I have a hard time recommending it, but I ran Deepin on Arch a few years and was blown away by it. There were some weird limitations to how much you can customize, and I prefer window managers in general, so I eventually stopped using it. But that was the best time I had with a DE in Linux overall.
(context – from the early days of MacOS, Cmd-W was close window – Windows and Linux remapped Cmd to Ctrl (instead of Super) when copying a lot of the keyboard shortcuts)
KDE. It’s pretty good these days. I used it in 1999 when it was new. I used it in 2009 when it was messy. I didn’t use it for about a decade, opting instead for tiling window managers and plain cwm(1) on OpenBSD.

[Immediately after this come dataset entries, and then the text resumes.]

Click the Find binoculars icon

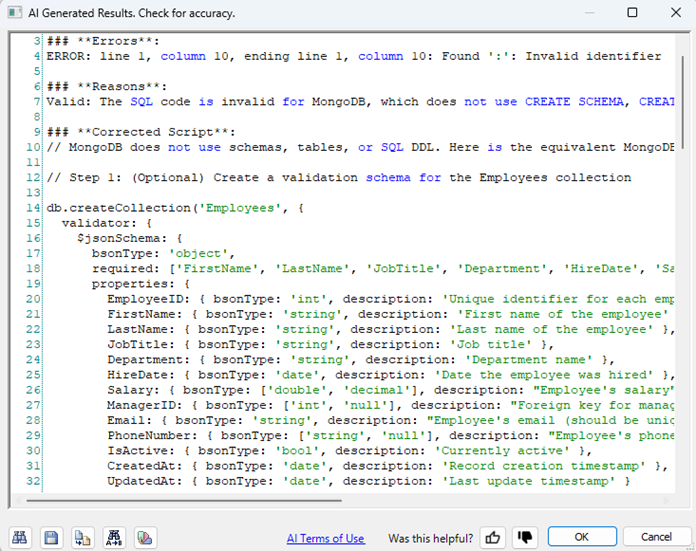pyautogui.click(x=21, y=536)
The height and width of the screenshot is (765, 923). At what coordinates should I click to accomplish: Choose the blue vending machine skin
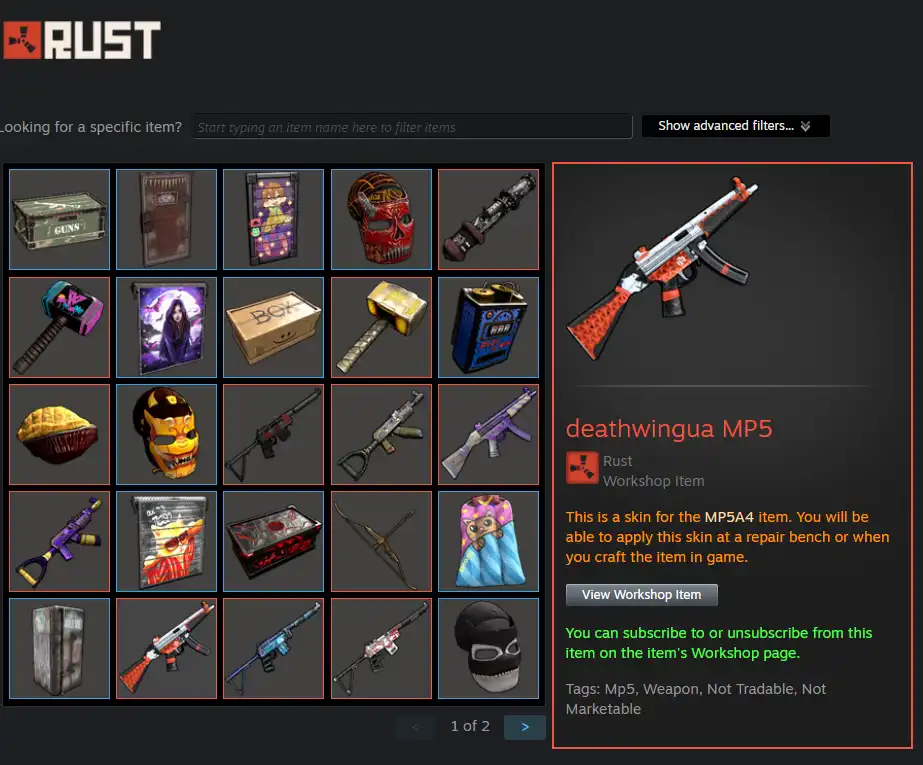(x=489, y=327)
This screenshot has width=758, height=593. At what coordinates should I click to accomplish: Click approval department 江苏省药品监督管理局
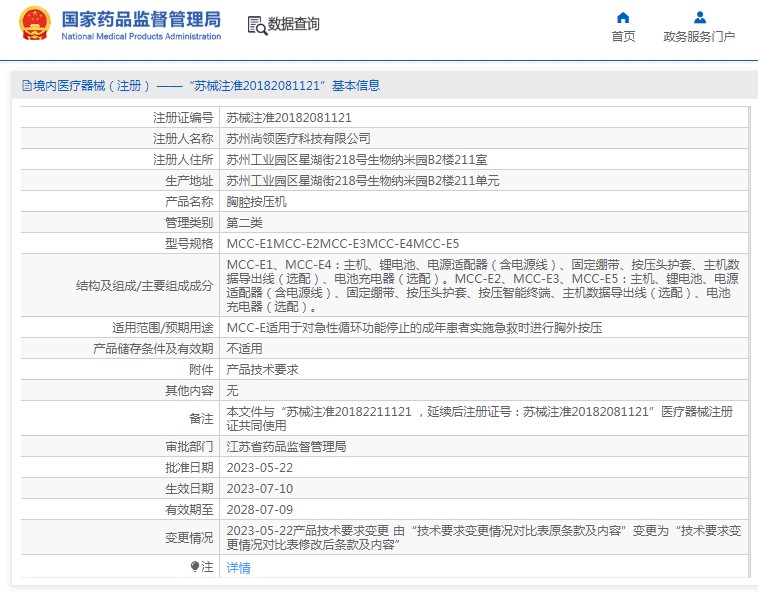(x=286, y=446)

I finally installed it again in 2021 and it’s been fine. Solid desktop, does what I need it to, but requires a lot of configuration up front to not be annoying. I want simple and consistent, with double click to open things and single click to highlight, and I don’t want a popup dialog box in the corner every time my Konsole bell rings. I want animations and transparency, but I don’t want to wait a half a second for my window to minimize. I don’t want workspaces, just like I didn’t want a cashew in the corner of my screen 15 years ago. If I tell my dock to be floating, it needs to stay floating and not change its shape and size when I maximize my window.
KDE requires some tweaking out of the box so that it stays out of the way. But once set up, it’s nice.
3.5.10 was the best KDE ever, but I’m on 5.27 and I don’t have any complaints.
I’ve used gnome for years, about a month ago I decided to give KDE a try on my old spare laptop. Two days later it was on my desktop and work laptop. I am loving KDE.
Although I use sway, I used KDE for a long time and XFCE prior. They’re both phenomenal. I’d love to see XFCE make its way to wayland in the future.
As an aside, I feel like Wayland has a market ripe for the introduction of lightweight DEs. Sure, it has the very lightweight (hyprland, sway, river, dwl) and heavyweight (KDE, Gnome) but nothing between like XFCE, LXDE or MATE
Also a fan of sway! Plenty configurable, and swaymsg+jq bash scripts can go a long way. Hoping we’ll see more development in lightweight DEs as well- Wayland is pretty great, and sway could use with some more features. also nice username :D
I used to have that problem with Ctrl + Q and Ctrl + Shift + W. I used AutoKey to map them to an empty AutoKey phrase.
AutoKey lets you target only specific types of windows if you want, so you can additionally limit these mappings only to the browser.
You can also map Ctrl + W to an AutoKey script that converts it to Ctrl + Backspace: keyboard.send_keys(“<ctrl>+<backspace>”)
The difference between phrases and scripts in AutoKey is that phrases can only output dumb text (and expand some macros), whereas scripts are Python code that can do stuff with the keyboard, mouse, windows etc.
I’m using AutoKey scripts like that in some games to automate weird key combinations and it has a very good response time. If it’s responsive enough for a game it will probably work for text editing.
Yes, but that’s not always the case. For example, I use Portainer to drop into the shell of my Docker containers with a “terminal UI” and that tricks me into using Ctrl + W.